Say Doc Searls and John Palfrey, “Drew’s work links in obvious fashion to Lawrence Lessig’s next 10 years of work on corruption.” Cyberlaw guru Lessig, of course, was instrumental in the establishment of the Center for Internet and Society at Harvard, and is now at a similarly-named organization at Stanford Law School. I’m flattered by the comparison, and certainly hope to do my part to use the Web to cast a more mindful eye on the unseemly goings-on in Washington.

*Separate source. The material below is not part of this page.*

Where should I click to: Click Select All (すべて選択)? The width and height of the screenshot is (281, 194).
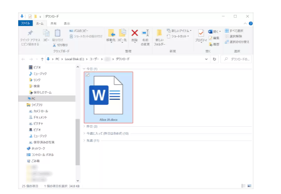pyautogui.click(x=236, y=30)
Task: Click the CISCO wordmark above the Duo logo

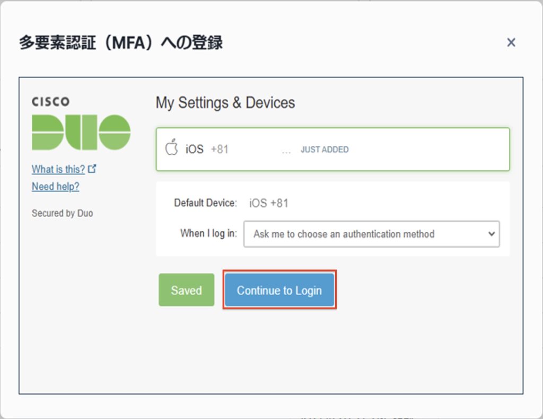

And now MyDD has chimed in, too. Shai Sachs presents his theory about “Newspaper ownership and conservative dominance of op-ed pages,” and wants to use the Media Tracker to prove his case:

By typing in your zip code or city and state in the search form on the front page, you can discover which companies own the media in area – including TV, radio, cable, broadband and newspapers. What’s more, those companies are cross-referenced with campaign finance records, to give us some idea of the ideological bias of the media owners. For example, here’s the political influence of Clear Channel – unsurprisingly, employees and PACs of the company contribute much more to Republicans than to Democrats (nearly 70% to Republicans, and 30% to Democrats). Unfortunately, neither Media Matters nor MediaTracker expose their raw data, so it’s difficult to evaluate, in a systematic way, whether or not conservative ownership is correlated with conservative opinion pages. Still, it’s possible to get a snapshot of some media markets.

All of this makes my departure from the Center for Public Integrity, on Friday, October 12, all the more untimely. The executive director of the Center told me that the organization was discontinuing the “Well Connected” Project, and the Media Tracker, as currently constituted. As a result, there will be no updates to the Media Tracker database, or to the articles and profiles that are included in the database.

I would have liked it if the project had been able to survive, grow and thrive.

I’m looking forward to a variety of exciting new ventures. I hope to be able to announce one of them within the next several weeks. I’ll be posting news — as well as news articles and blog posts on the politics of telecom, media and technology — here on my blog.